Stabilizing mixed fatty acid and phthalate ester monolayer on artificial seawater

Phthalate esters which are widely used as industrial chemicals have become widespread contaminants in the marine environment. However, little information is available on the interfacial behavior of phthalate esters in the seawater, where contaminants generally occur at elevated concentrations and have the potential to transfer into the atmosphere through wave breaking on sea surface. We used artificial seawater coated with fatty acids to simulate sea surface microlayer in a Langmuir trough. The interactions of saturated fatty acids (stearic acid (SA) and palmitic acid (PA)) with one of the most abundant phthalate esters (di-(2-ethylhexyl) phthalate (DEHP)), were investigated under artificial seawater and pure water conditions.
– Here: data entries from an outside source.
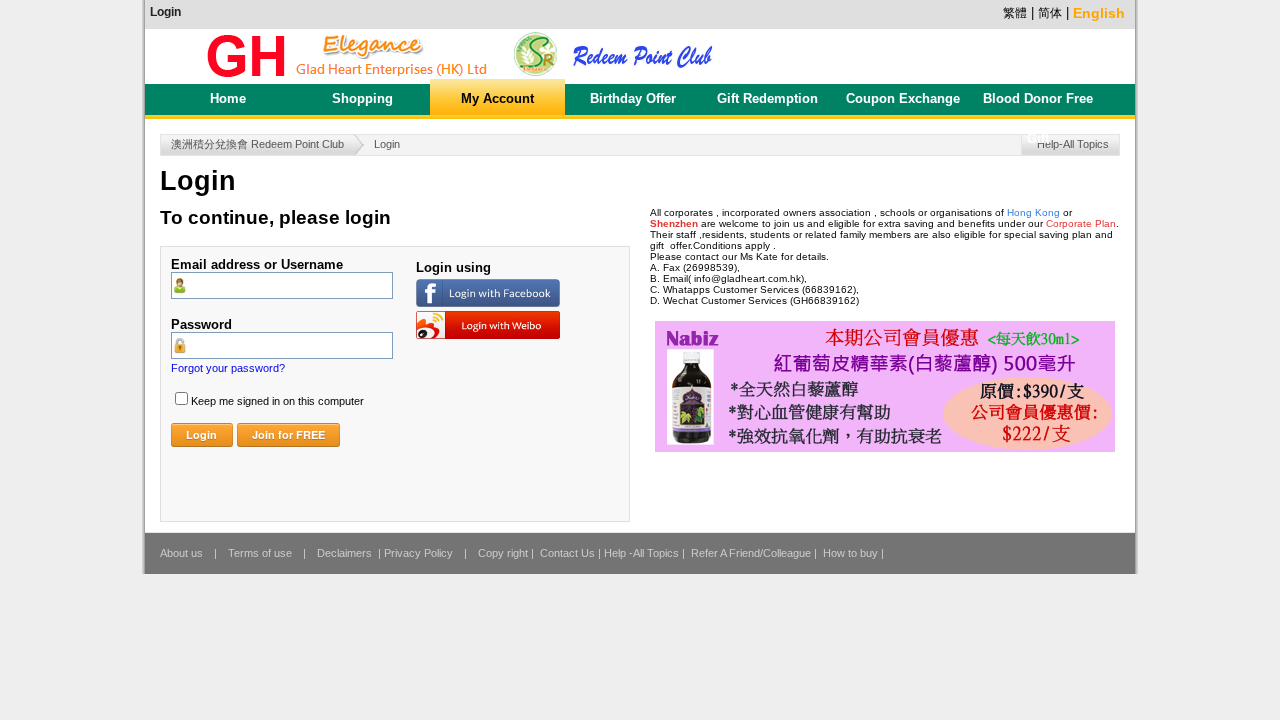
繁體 (1015, 13)
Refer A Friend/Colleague (751, 553)
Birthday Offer (633, 98)
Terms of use (260, 553)
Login (165, 12)
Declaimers (344, 553)
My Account (497, 98)
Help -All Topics (641, 553)
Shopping (362, 98)
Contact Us (567, 553)
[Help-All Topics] (1078, 136)
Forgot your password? (228, 368)
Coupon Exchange (903, 98)
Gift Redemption (767, 98)
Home (228, 98)
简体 (1050, 13)
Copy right (503, 553)
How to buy (850, 553)
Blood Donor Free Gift (1038, 105)
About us (181, 553)
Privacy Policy (418, 553)
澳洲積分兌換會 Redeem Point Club (257, 144)
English (1099, 14)
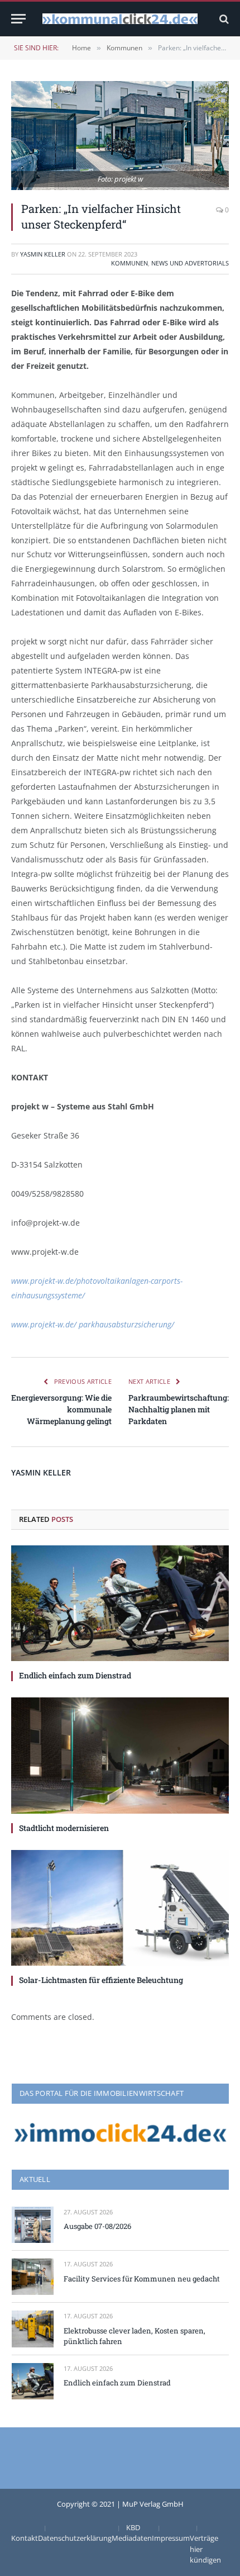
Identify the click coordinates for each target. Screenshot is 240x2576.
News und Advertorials (190, 263)
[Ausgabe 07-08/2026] (33, 2225)
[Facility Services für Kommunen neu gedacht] (33, 2277)
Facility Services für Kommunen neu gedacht (142, 2279)
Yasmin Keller (42, 254)
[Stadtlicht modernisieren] (120, 1755)
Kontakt (24, 2538)
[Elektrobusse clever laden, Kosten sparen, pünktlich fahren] (33, 2329)
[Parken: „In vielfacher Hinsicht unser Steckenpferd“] (120, 135)
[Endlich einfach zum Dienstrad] (120, 1603)
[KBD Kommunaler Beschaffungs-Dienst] (120, 19)
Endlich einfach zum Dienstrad (75, 1675)
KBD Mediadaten (132, 2533)
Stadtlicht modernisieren (64, 1828)
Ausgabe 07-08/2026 (97, 2226)
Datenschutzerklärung (75, 2538)
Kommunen (129, 263)
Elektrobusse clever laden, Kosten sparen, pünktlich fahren (134, 2336)
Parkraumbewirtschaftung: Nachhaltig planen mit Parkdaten (178, 1409)
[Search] (223, 18)
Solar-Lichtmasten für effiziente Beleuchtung (101, 1980)
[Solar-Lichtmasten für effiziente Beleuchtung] (120, 1908)
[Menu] (18, 18)
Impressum (171, 2538)
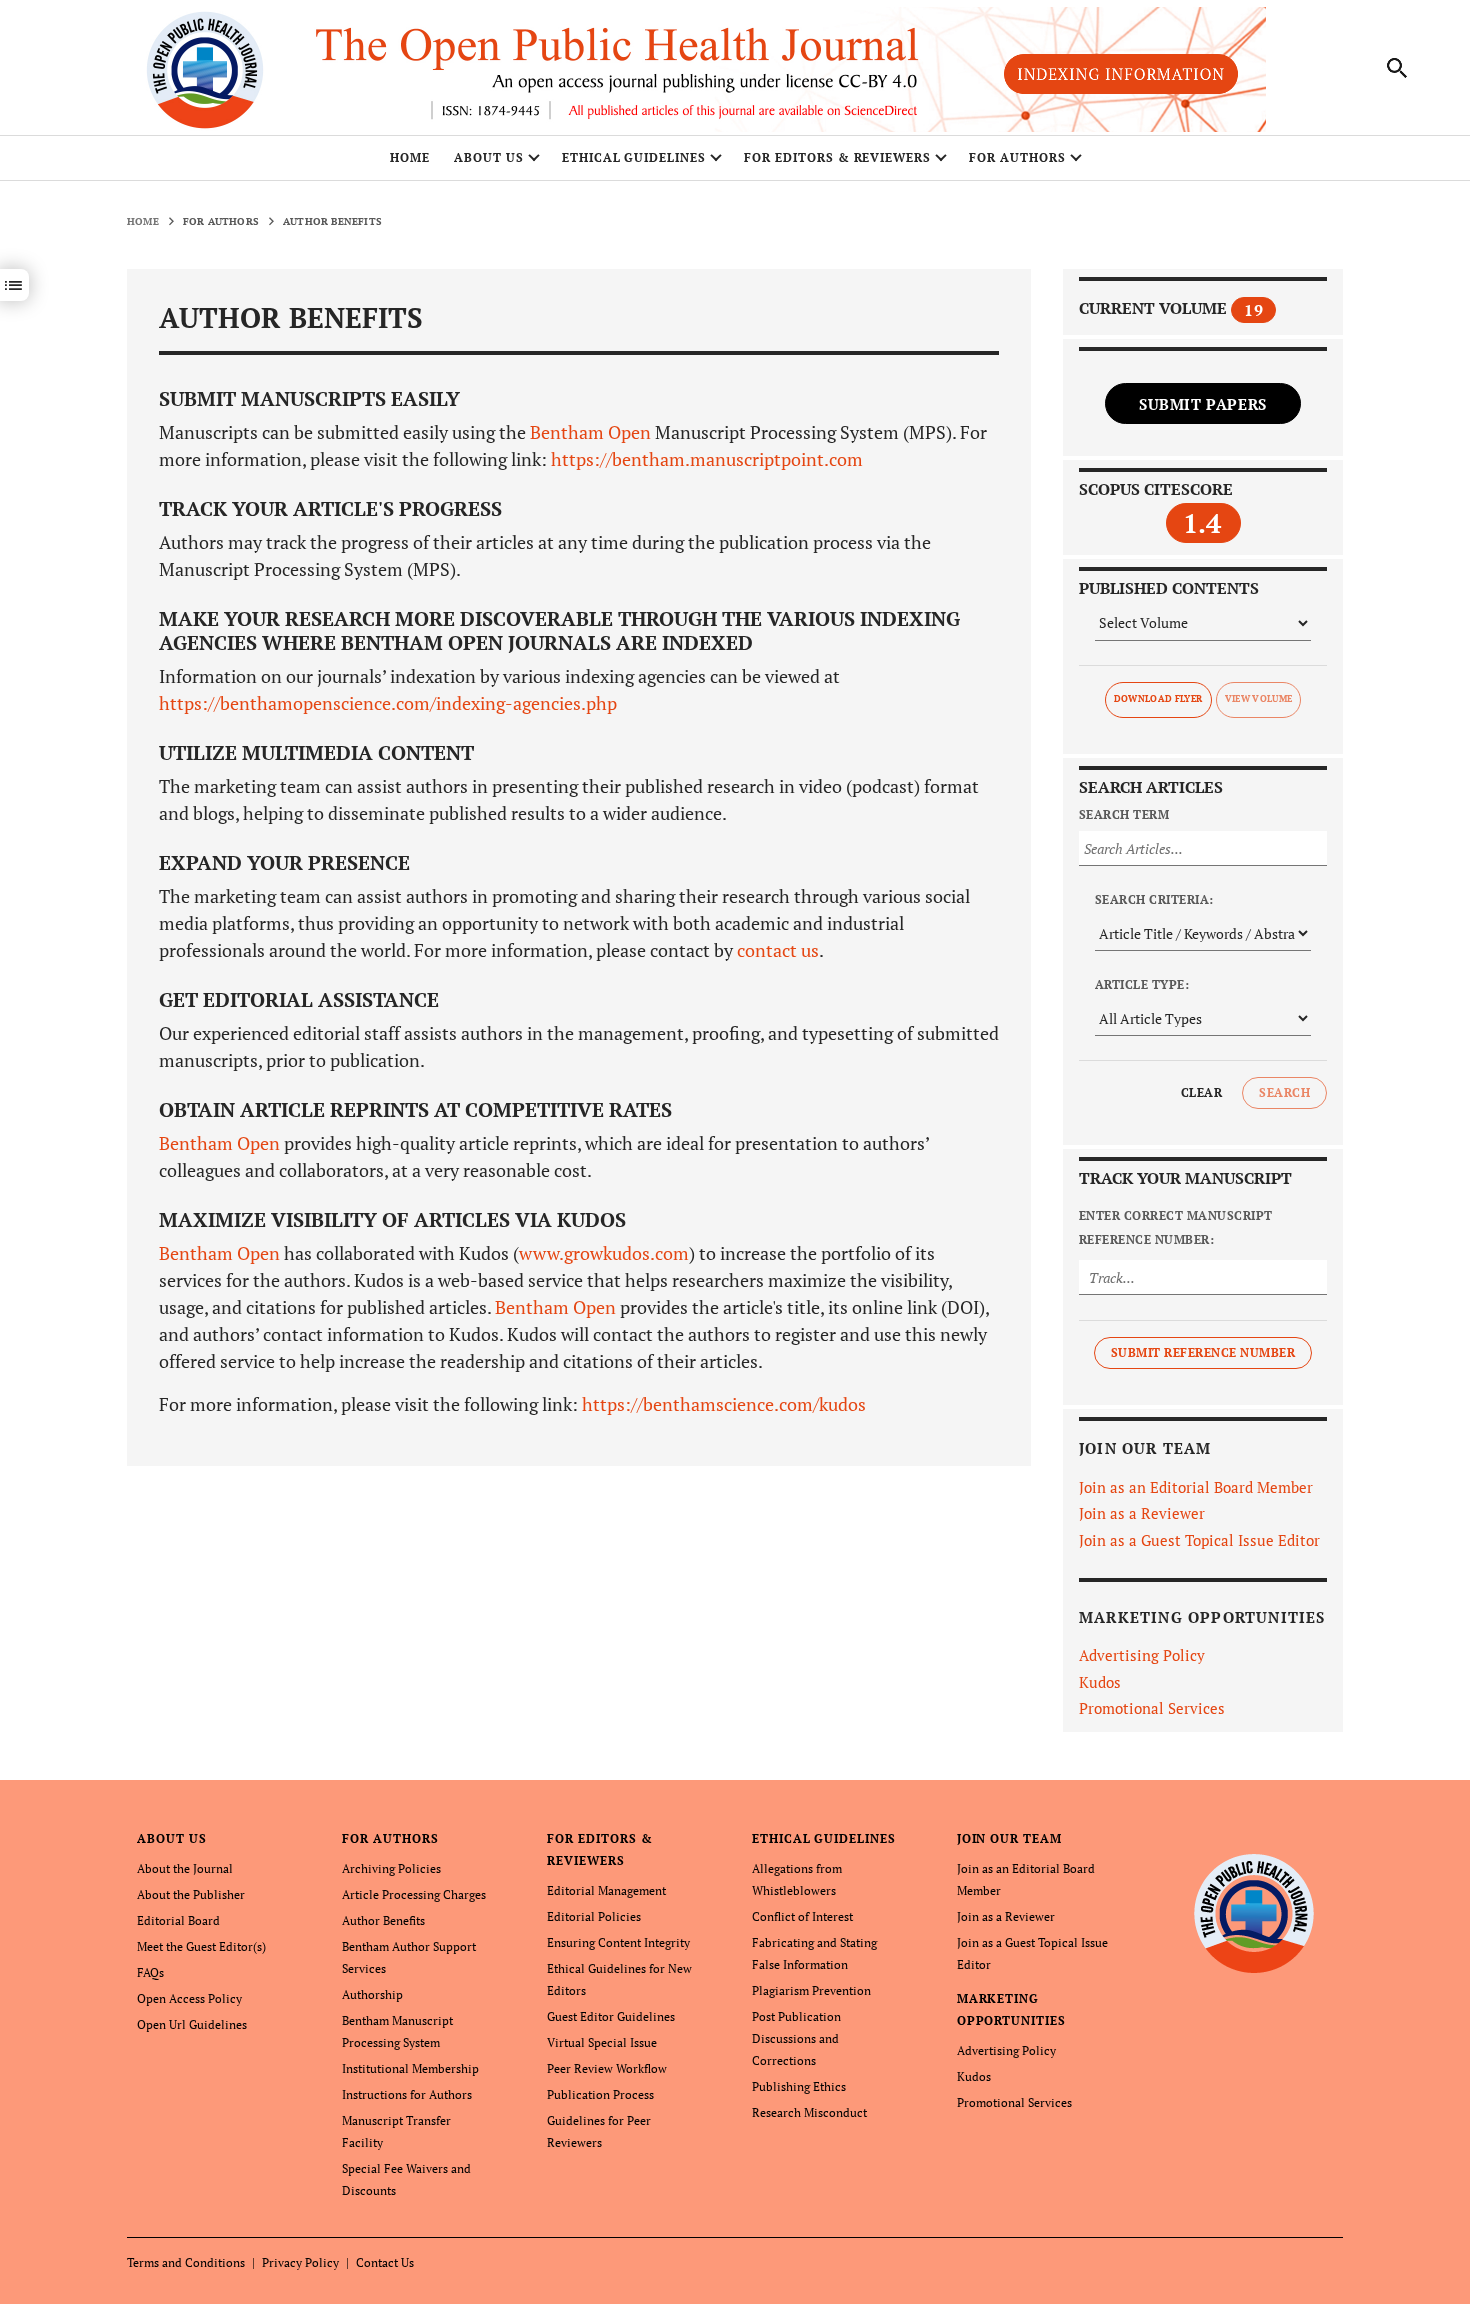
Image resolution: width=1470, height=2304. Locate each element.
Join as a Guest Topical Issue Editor (1199, 1540)
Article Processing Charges (414, 1894)
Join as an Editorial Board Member (1196, 1487)
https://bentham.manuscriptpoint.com (705, 459)
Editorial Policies (594, 1916)
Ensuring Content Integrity (618, 1942)
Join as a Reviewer (1142, 1513)
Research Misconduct (809, 2112)
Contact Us (385, 2262)
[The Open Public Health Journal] (1254, 1912)
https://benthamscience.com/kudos (724, 1404)
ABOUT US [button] (489, 157)
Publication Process (600, 2094)
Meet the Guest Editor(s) (201, 1946)
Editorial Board (178, 1920)
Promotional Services (1152, 1708)
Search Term (1124, 814)
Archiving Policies (391, 1868)
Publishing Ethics (799, 2086)
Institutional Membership (410, 2068)
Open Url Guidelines (192, 2024)
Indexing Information (1121, 74)
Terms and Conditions (186, 2262)
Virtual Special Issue (602, 2042)
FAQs (150, 1972)
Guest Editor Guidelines (611, 2016)
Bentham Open (590, 432)
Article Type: (1142, 984)
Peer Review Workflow (607, 2068)
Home (410, 157)
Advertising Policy (1142, 1655)
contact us (778, 950)
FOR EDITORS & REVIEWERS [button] (837, 157)
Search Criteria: (1154, 899)
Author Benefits (383, 1920)
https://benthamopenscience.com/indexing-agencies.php (388, 703)
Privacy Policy (300, 2262)
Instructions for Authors (407, 2094)
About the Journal (185, 1868)
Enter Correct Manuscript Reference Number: (1176, 1227)
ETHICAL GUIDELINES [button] (634, 157)
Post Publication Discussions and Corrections (796, 2038)
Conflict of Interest (802, 1916)
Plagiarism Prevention (811, 1990)
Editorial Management (606, 1890)
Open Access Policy (189, 1998)
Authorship (372, 1994)
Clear (1201, 1092)
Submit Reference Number (1203, 1352)
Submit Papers (1203, 404)
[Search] (1398, 68)
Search (1284, 1092)
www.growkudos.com (604, 1253)
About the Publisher (191, 1894)
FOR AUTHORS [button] (1017, 157)
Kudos (1100, 1682)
Pure DEHP monolayer was not stable, while more stable mixed monolayers were formed by SA and DEHP on the artificial seawater at relatively low surface pressure. Sea salts in the subphase can lower the excess Gibbs free energy to form more stable mixed monolayer. Among the ten components in the sea salts, Ca²⁺ ions played the major role in condensation of mixed monolayer. The condensed characteristic of the mixed SA (or PA)/DEHP monolayers suggested that the hydrocarbon chains were ordered on artificial seawater. By means of infrared reflection-absorption spectroscopy (IRRAS), we found that multiple sea salt mixtures induced deprotonated forms of fatty acids at the air–water interface. Sea salts can improve the stability and lifetime of mixed fatty acid and phthalate ester monolayer on aqueous droplets in the atmosphere. Interfacial properties of mixed fatty acid and phthalate ester monolayers at the air–ocean interface are important to help understand their behavior and fate in the marine environment.